> _Required action_:
Using the data below, copy each line that includes the word "more".

> _Provided records_:
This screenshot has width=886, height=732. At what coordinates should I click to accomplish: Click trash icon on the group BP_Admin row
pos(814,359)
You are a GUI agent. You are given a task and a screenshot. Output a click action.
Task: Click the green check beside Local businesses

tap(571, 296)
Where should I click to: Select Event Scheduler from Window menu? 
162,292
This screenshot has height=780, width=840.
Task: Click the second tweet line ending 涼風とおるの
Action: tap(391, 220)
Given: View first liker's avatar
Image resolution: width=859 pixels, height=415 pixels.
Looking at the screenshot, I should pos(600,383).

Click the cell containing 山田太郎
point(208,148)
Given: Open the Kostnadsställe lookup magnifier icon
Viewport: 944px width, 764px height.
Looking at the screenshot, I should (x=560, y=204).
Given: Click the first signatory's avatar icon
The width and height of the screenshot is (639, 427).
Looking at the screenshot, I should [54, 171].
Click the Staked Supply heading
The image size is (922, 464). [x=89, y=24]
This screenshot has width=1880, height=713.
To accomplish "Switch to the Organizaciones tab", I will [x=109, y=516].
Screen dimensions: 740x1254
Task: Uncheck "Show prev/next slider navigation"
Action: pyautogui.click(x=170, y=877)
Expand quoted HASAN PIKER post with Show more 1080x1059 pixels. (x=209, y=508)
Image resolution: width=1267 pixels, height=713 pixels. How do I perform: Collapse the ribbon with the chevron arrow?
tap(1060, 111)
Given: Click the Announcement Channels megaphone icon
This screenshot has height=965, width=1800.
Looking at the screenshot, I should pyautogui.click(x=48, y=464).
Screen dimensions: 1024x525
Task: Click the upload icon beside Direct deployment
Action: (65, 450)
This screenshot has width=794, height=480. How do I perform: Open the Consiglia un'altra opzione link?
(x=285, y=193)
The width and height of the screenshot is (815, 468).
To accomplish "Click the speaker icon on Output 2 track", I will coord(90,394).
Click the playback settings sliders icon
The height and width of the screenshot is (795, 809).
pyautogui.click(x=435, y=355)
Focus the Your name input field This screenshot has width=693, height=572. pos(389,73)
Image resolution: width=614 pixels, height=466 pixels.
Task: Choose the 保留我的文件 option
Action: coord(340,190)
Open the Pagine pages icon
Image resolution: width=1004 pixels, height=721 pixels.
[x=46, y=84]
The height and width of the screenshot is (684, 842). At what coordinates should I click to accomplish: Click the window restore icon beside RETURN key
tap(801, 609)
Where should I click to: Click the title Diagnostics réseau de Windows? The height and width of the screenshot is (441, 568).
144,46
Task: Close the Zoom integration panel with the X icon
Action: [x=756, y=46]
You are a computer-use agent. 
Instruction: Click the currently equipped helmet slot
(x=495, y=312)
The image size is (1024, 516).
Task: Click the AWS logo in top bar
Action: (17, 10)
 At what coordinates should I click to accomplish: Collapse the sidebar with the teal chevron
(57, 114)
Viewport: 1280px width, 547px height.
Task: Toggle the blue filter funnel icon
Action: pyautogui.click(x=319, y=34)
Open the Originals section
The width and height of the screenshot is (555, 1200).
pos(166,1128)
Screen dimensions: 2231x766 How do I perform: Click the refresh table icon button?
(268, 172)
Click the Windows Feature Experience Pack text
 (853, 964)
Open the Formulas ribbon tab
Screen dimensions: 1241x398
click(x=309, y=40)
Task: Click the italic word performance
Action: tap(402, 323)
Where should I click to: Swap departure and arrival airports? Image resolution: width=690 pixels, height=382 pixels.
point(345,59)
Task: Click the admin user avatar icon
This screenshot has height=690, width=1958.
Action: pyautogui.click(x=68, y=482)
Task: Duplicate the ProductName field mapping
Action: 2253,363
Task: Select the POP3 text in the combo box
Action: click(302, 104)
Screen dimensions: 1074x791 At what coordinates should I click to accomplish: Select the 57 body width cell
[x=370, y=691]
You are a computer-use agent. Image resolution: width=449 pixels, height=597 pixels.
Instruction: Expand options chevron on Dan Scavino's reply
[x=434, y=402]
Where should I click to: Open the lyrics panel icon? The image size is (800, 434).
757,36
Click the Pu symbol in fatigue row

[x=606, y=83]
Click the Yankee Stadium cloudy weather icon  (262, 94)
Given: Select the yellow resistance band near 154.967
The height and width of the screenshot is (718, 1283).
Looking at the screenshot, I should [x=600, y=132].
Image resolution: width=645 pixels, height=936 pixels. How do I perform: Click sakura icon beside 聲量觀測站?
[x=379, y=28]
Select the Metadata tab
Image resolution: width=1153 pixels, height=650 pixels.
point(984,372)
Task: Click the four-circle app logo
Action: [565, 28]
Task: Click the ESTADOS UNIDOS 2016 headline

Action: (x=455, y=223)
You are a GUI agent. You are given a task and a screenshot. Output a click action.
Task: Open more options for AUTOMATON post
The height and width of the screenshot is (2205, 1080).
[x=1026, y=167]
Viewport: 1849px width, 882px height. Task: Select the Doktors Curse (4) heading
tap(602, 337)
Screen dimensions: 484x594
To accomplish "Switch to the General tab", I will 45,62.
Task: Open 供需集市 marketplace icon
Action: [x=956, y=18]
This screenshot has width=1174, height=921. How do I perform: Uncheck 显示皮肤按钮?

> _Exercise answer_:
Expand quoted HASAN PIKER post with Show more 1080x1059 pixels. (x=209, y=508)
Task: Open more options for AUTOMATON post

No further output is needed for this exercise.